[The exercise]:
Convert the items starting with the line containing "Viewport: 967px width, 632px" and going on through the line containing "pyautogui.click(x=48, y=325)" into a JSON list of strings, one string per line, omitting blank lines. Include only those lines.

══════

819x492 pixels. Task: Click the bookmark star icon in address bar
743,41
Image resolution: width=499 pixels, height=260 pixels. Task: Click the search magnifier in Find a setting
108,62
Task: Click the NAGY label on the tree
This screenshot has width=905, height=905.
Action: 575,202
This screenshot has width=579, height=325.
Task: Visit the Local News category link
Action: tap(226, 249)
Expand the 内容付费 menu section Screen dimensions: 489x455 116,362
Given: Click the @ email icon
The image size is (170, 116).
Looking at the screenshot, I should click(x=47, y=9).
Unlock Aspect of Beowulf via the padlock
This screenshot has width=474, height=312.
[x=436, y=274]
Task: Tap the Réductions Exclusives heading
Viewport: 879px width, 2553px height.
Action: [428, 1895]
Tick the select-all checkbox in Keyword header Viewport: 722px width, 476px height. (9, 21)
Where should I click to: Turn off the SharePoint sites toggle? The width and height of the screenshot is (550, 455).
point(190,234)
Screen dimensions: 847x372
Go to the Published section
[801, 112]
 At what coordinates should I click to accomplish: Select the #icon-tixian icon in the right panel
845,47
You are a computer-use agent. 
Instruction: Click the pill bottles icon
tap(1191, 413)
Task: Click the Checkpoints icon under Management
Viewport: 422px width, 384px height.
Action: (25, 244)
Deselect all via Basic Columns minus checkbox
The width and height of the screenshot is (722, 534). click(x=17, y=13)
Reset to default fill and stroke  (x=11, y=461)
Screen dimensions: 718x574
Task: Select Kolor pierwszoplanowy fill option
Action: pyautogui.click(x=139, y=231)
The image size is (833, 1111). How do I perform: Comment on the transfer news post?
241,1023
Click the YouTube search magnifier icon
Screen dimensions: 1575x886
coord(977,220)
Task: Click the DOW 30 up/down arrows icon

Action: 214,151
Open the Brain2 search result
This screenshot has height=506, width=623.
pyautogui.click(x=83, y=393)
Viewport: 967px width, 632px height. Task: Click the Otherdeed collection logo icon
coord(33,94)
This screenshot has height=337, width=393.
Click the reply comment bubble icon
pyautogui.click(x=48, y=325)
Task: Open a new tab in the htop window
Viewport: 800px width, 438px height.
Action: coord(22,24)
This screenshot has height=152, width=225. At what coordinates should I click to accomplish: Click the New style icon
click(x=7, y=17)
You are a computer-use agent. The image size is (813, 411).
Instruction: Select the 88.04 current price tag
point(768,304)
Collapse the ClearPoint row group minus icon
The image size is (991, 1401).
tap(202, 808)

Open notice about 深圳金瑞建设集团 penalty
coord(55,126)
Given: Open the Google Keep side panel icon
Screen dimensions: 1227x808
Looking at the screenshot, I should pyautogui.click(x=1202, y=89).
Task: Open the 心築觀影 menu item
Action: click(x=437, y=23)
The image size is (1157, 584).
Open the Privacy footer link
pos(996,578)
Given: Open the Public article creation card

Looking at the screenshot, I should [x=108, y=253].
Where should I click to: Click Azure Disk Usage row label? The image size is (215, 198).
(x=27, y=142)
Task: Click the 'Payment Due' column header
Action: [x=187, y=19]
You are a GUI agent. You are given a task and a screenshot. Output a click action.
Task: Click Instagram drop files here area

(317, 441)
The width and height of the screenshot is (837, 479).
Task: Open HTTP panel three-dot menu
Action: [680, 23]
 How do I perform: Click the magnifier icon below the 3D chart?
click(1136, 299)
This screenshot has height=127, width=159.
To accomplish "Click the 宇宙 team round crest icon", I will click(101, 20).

══════

[Complete response]:
[
  "Viewport: 967px width, 632px height. Task: Click the Otherdeed collection logo icon",
  "coord(33,94)",
  "This screenshot has height=337, width=393.",
  "Click the reply comment bubble icon",
  "pyautogui.click(x=48, y=325)"
]